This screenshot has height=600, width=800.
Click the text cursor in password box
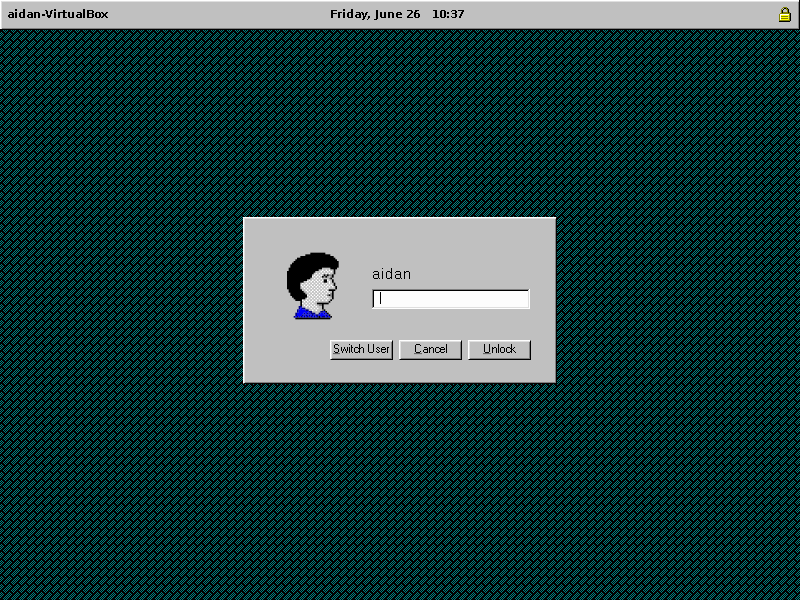[x=381, y=298]
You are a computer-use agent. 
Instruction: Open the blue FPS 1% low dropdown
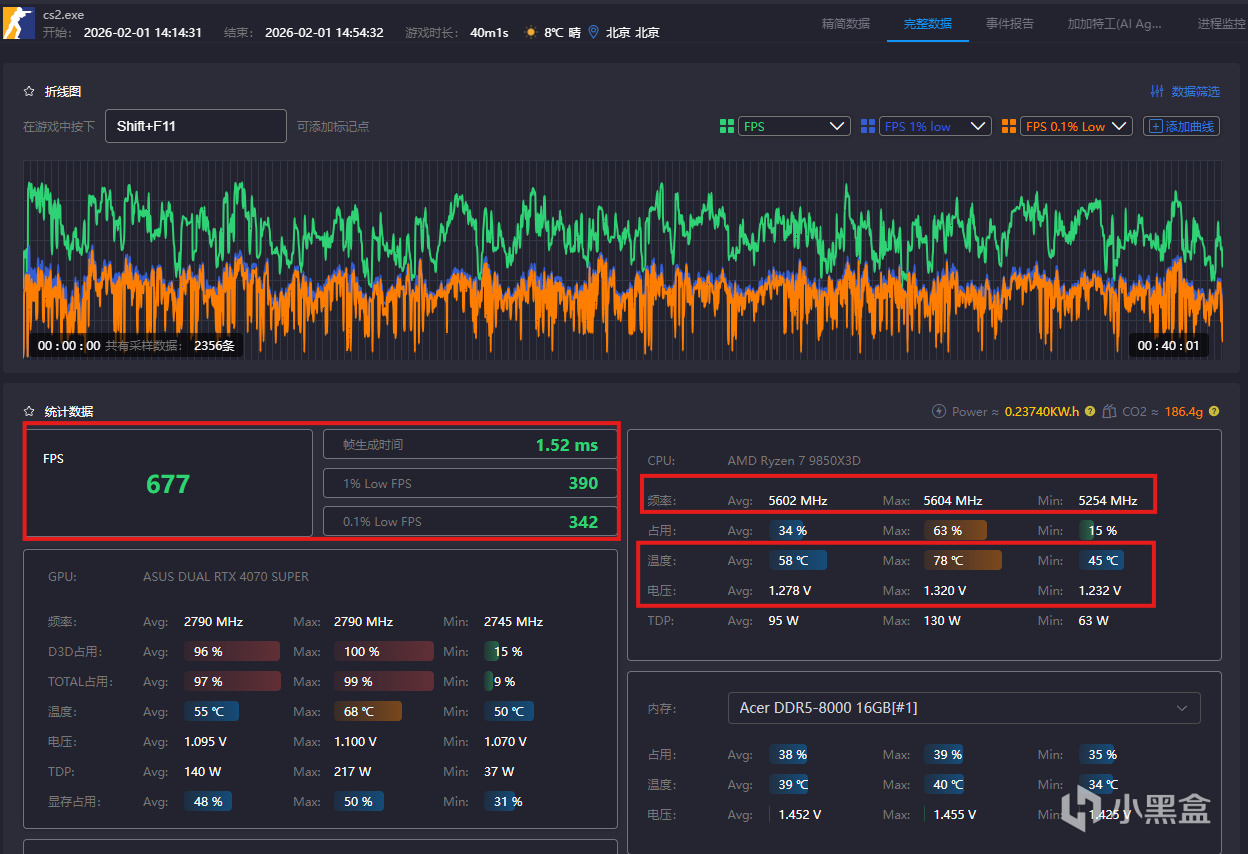(x=935, y=126)
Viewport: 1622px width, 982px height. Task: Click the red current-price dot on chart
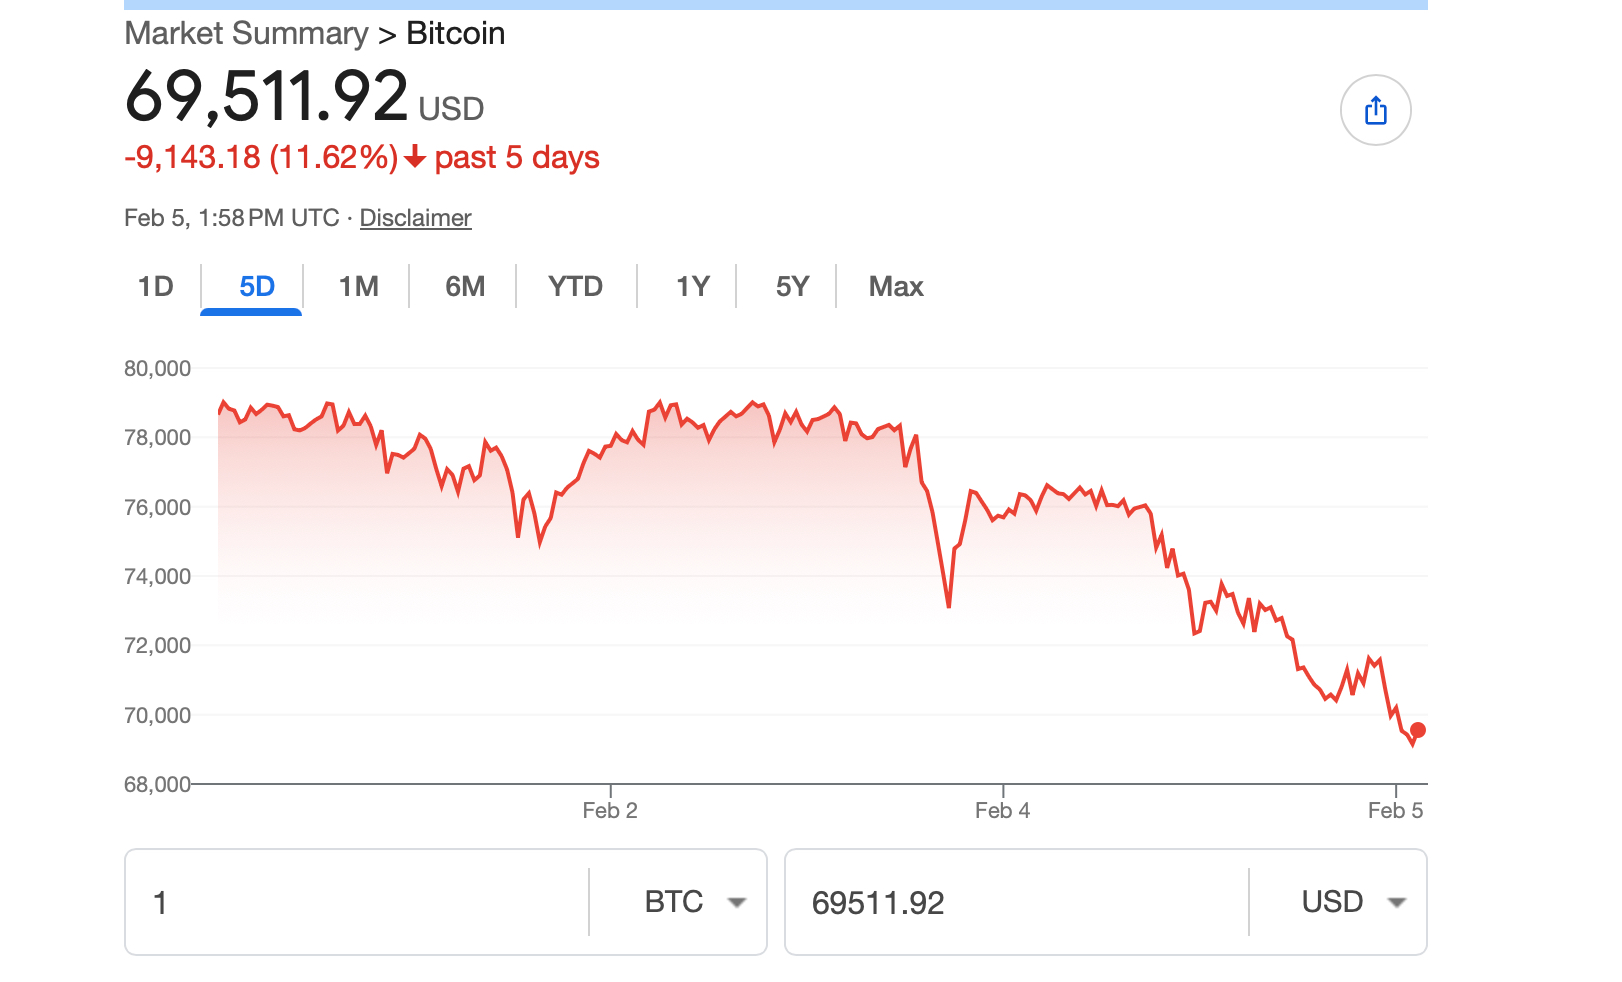point(1417,730)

******

Restate the records above verbatim. Pictures stay out.

This screenshot has height=600, width=800.
Click the text cursor in password box
[x=381, y=298]
You are a computer-use agent. 
Instruction: Open the blue FPS 1% low dropdown
(x=935, y=126)
Viewport: 1622px width, 982px height. Task: Click the red current-price dot on chart
point(1417,730)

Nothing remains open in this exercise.